Raggiunti sono invece una serie di obiettivi strategici di vitale importanza.
Per primo quello della conferenza di pace alla quale non parteciperà Hamas. Il trucco del cessate il fuoco unilaterale ha funzionato. Al tavolo con USA, Egitto, Germania, Gran Bretagna, Francia, Italia, Spagna, Turchia, Giordania e, forse, un rappresentante di secondo piano dell‘OLP, Israele potrá presentarsi come volenteroso ricercatore di soluzioni politiche mentre Hamas continua a lanciare razzi sul territorio israeliano. Tzipi Livni, il Ministro degli esteri e candidata al posto di Primo Ministro alle prossime elezioni, ha giá firmato accordi con la sua collega americana Condoleezza Rice e Germania, Gran Bretagna, Italia hanno giá bombardato (!) Israele con offerte di pattugliamento delle coste per mezzo delle proprie marine militari e di controllo dei confini con l‘Egitto per fermare il contrabbando di armi destinate ai militanti di Hamas. In questo senso anche l‘Egitto sará costretto a dare garanzie maggiori di quanto non è avvenuto finora. In poche parole, il fianco sud di Israele sará controllato e garantito da truppe straniere, come giá avviene per il fianco a nord grazie al dispiegamento di truppe UNIFIL dopo la guerra del Libano del 2006.

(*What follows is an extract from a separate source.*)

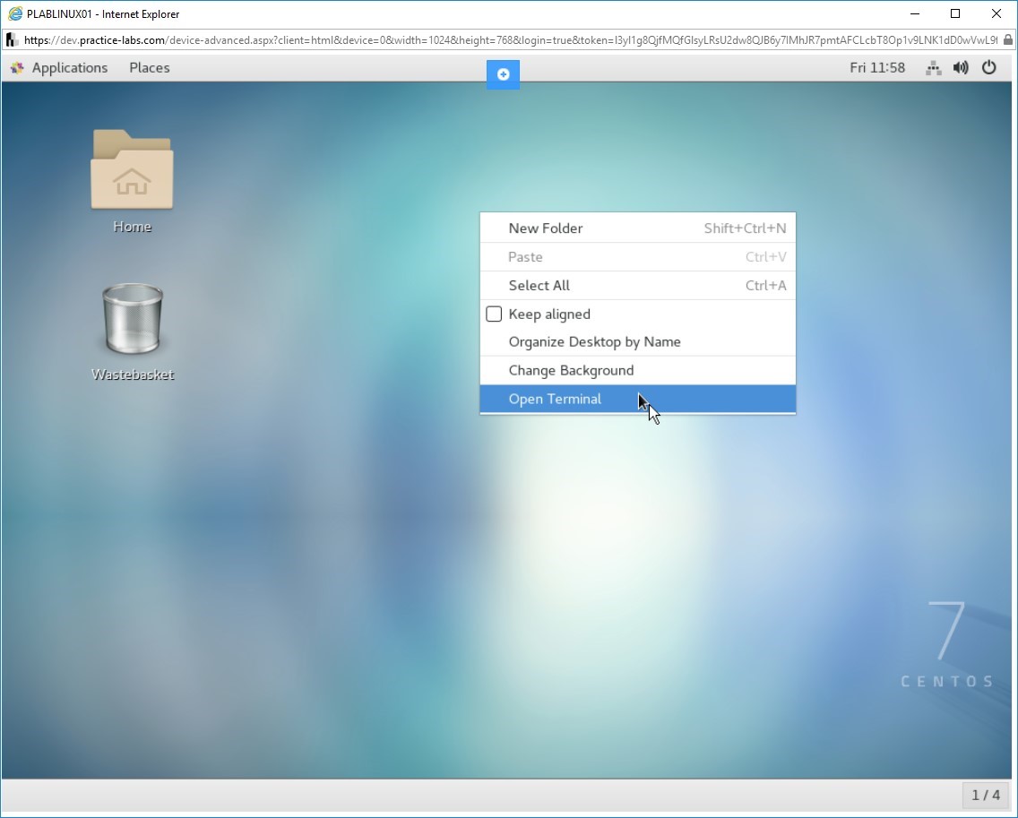Open the clock calendar showing Fri 11:58
The image size is (1018, 818).
tap(876, 67)
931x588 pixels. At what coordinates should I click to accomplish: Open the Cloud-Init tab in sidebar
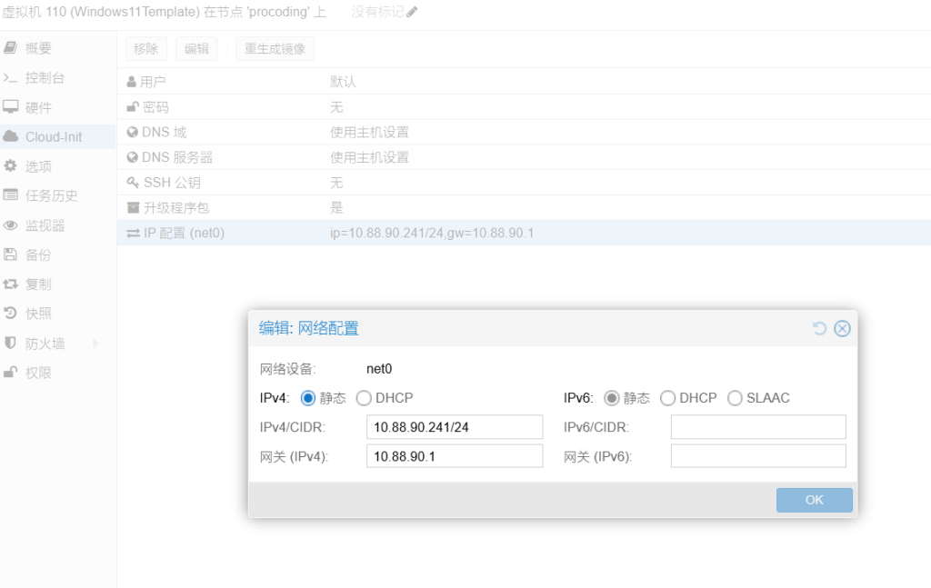53,137
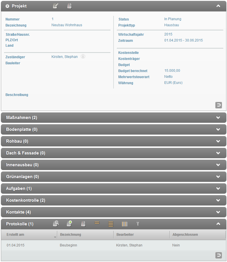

Il governo Olmert-Barak-Livni ha cosí sfruttato al massimo l‘occasione per cancellare l‘immagine negativa creatasi all‘indomani del disastro militare del 2006 e puó presentare all‘elettorato israeliano una facciata completamente nuova di un governo capace di reagire alle minacce esterne e di un‘IDF efficiente e determinata. Le carte migliori per vincere le elezioni. O avete in questi giorni sentito ancora parlare di Benjamin (Bibi) Netanyahu, capo dell‘opposizione?
La domanda ora è: quanto è costata questa campagna elettorale con „altri mezzi“?
Non so quanto sia costata in Sheqel o in dollari.
A Gaza è costata oltre 1.200 morti, uno ogni mille abitanti;
oltre cinquemila feriti, uno ogni 300 abitanti;
oltre 100.000 senza tetto, uno ogni quindici abitanti;
scuole, ospedali, uffici pubblici e privati, piccole e medie officine, strade e infrastrutture distrutte o rese inagibili;
un‘intera popolazione terrorizzata e traumatizzata per generazioni.
Anziché „piombo fuso“, l‘intera operazione andrebbe chiamata „cervello fuso“, nelle teste di chi di questa tragedia è responsabile, da una parte e dall‘altra.